You can search this way:
axi-cache search foo bar baz facet::tag sec:section
In fact, you can use most of the things described here.
You can then say axi-cache more to get more results, or axi-cache again to
retry a search, or axi-cache again wibble wabble to add keywords to the
last search.
This allows to start with a search and tweak it. In order to work it needs to
save the last search so again or more can amend it. Searches are saved in
~/.cache/axi-cache.state.
You can search tags instead of packages by adding --tags.
It will suggest extra terms for the search, and also suggest extra tags.

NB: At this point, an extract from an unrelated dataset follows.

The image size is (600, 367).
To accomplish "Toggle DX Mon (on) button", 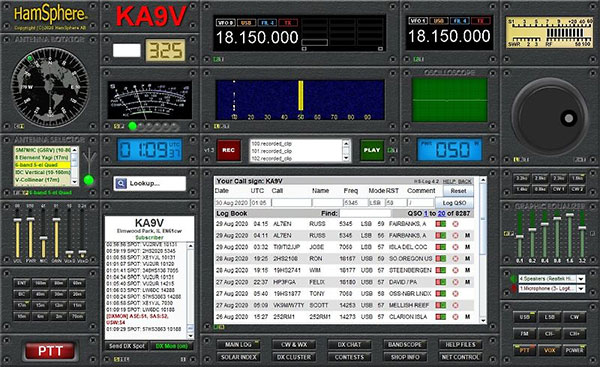I will [x=171, y=346].
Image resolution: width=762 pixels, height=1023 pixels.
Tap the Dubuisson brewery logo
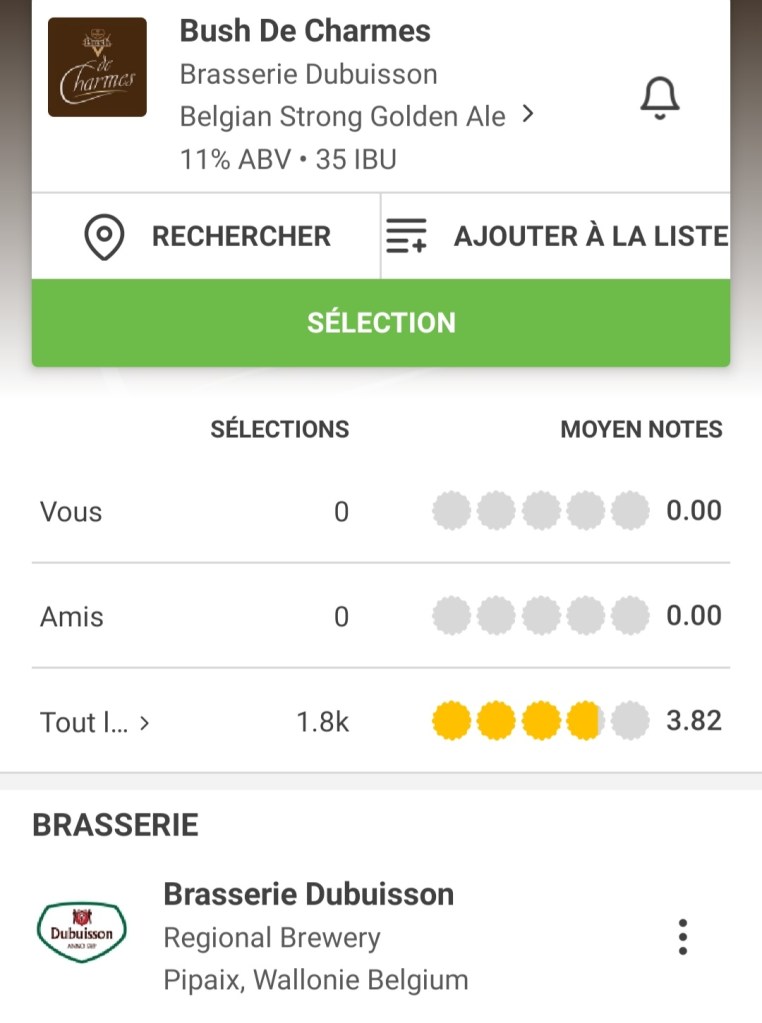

It can even correct spelling mistakes in the query terms once the index has
been rebuilt with this new version of update-apt-xapian-index.
I need to thank Carl Worth who, with notmuch, reminded me that if I just build a nice interface on top of Xapian's query parser I go quite a long way towards making a Xapian database extremely useful indeed.
axi-cache also integrates with bash-completion so that tab completion is
context-sensitive to the command line being typed:
$ axi-cache search image pro
probability process processors programmability provides
problem processing production pronounced proving
$ axi-cache search kernel pro
problems processor production proved provided
processing processors programming provide provides
Thanks to David Paleino who wrote the bash completion script.
Just for reference, this is the command line help:
$ axi-cache help
Usage: axi-cache [options] command [args]
Query the Apt Xapian index.
Commands:
axi-cache help show a summary of commands
axi-cache search [terms] start a new search
axi-cache again [query] repeat the last search, possibly adding query terms
axi-cache more [count] show more terms from the last search
Options:
--version show program's version number and exit
-h, --help show this help message and exit
-s SORT, --sort=SORT sort by the given value, as listed in /var/lib/apt-
xapian-index/values
--tags show matching tags, rather than packages
--tabcomplete=TYPE suggest words for tab completion of the current
command line (type is 'plain' or 'partial')
If you install the package for the first time, you may need to rebuild the
index by running update-apt-xapian-index as root before using axi-cache.